* About this task
Can you resume the Public Enemy write-up below, starting right after its final sentence?

* Page extract
========================
[Editor's Note: Public Enemy Month rolls on. First, let the music in the sidebar sock you in the mouth. Then, if you have tickets to their SOLD-OUT Vancouver show at the Commodore, high five yourself and laugh, point at and ridicule anyone that doesn't. And now some words from our sponsor...]
In addition to having one of the top three logos of all time, PE is responsible for one of the most commanding voices to ever grace a mic. Using said voice to shed light on the villainy of those that tell us what to do, and command a run of untouchable hip hop classics that changed the face of the genre. As you can tell, I obviously fuckin’ hate this man…
Chuck D – The Hard Rhymer. Public Enemy # 1. The Rhythm, The Rebel. In the late 80s, White America learned that there is nothing more dangerous than an angry, fearless, intelligent black man armed to the teeth with riotous rhetoric. And no one in rap is, or was, as intense. Maybe his disciple Ice Cube. At the start of Bring The Noise he asked, “Bass – How low can you go?” He already knew the answer. Not as low as he can go. Chuck is Bass. He’s the spine of PE, in addition to being the voice, brain and big, black fist. Borrowing a page from Method Man’s Wu-Tang/Voltron comparison – Without Chuck D, Public Enemy would be a bunch of detached limbs. And that’s just weird. Speaking of those limbs…
Flavor Flav – Every Batman needs a Robin. Every court, its jester. Cue William Drayton Jr. aka Flavor Flav. Though he can play 17 different instruments, including classical piano, he hides all of those talents at the very bottom of his clown shoe. Cutting Chuck’s thousand yard stare and Darth Vader-of-rap voice with hooks, energy, humour and strangeness in equal doses, Flav set the bar, and is rightfully the most famous hypeman in hip hop history. He did for the albums the same thing he did for Chuck, by breaking up the somberness with his own social satire on solo songs like 911 is a Joke. On stage and on record, Flavor Flav added perfect insult to Chuck-inflicted injury. When people are that close to you, however, they have the perfect vantage point to find a way to get under your skin and directly on your nerves. Apparently Chuck’s first words to Flav were, “You can’t smoke up here. You have to go outside.”
========================
* Recorded information
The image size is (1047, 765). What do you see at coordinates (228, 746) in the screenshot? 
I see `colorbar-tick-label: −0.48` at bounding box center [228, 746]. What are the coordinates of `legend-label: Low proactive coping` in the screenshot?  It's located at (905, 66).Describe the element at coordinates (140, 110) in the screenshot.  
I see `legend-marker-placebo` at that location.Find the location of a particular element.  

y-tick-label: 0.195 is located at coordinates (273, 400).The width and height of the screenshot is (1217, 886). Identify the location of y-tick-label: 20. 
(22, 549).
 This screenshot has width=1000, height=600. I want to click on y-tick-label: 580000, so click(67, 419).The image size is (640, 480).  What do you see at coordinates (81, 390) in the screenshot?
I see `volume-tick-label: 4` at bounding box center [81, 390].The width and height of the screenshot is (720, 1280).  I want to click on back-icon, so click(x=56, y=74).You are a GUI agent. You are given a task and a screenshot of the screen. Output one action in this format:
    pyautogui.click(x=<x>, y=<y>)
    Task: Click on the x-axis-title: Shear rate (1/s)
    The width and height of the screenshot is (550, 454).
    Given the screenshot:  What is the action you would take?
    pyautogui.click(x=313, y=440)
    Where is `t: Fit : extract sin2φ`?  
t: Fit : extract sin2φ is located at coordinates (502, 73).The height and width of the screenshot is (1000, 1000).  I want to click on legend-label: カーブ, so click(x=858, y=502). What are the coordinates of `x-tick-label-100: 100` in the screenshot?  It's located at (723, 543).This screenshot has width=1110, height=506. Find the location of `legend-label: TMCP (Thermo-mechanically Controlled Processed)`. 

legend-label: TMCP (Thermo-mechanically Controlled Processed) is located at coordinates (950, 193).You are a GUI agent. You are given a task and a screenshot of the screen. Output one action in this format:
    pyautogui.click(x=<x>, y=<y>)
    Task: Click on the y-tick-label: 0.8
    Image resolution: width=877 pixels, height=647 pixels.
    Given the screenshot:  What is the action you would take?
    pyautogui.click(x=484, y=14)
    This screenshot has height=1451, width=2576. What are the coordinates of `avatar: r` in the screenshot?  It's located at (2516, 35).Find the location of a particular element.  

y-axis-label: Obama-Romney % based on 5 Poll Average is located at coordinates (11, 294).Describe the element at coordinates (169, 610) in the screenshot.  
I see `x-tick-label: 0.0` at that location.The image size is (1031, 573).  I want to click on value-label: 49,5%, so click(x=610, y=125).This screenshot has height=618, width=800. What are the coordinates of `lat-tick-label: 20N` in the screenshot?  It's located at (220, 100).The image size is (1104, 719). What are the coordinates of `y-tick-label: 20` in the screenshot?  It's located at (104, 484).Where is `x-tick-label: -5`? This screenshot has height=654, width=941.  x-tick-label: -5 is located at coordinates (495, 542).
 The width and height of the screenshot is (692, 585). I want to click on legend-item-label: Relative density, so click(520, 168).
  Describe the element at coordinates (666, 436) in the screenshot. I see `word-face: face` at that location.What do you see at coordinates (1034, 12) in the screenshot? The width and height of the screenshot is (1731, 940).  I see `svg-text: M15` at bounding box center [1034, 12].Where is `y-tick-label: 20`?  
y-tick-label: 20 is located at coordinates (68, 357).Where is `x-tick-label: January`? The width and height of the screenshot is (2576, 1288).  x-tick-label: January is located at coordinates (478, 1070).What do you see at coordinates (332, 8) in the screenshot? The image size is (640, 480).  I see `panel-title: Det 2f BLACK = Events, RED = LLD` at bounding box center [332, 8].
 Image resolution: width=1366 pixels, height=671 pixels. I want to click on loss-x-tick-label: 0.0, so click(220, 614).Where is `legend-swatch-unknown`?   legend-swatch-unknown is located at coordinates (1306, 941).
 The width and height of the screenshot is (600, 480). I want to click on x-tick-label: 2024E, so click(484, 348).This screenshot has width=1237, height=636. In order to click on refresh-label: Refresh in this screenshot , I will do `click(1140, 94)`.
========================
* Response for this exercise
Terminator X – Known as much for his flat-top and shades as for his absolute mastery of the turntables, X used records like ninja stars, leaving beats bleeding out of your speakers and all over your flippy floppies. I get sad about the fact that he’s no longer in the group until I remember what he’s doing instead: Ostrich farming. For realsies. (That deserves either a ‘?’ or a ‘!’, but I’m not sure which.)
Professor Griff – The Minister of Information. Basically Chuck’s Don King, on record and in the media. Hates Jews and got fired by Chuck for it. He apologized publicly and was re-instated, but with a muzzle for the second go-round.
Sista Souljah – A frequent guest star, Souljah was made a full-time member, replacing Griff upon his firing. While I know her as the rambling reason most PE songs don’t really start until about a minute into the track, she is most famous for being criticized by Bill Clinton in a 1992 speech for having been quoted regarding the L.A. Riots as follows: “If black people kill each other every day, why not have a week and kill white people?”
The S1W (Security of the First World) – Public Enemy’s royal guard. The foursome basically formed a perimeter around the crew, stood in b-boy stances and packed 907 kilogram Uzis. So basically, they were cool-looking stage garnish.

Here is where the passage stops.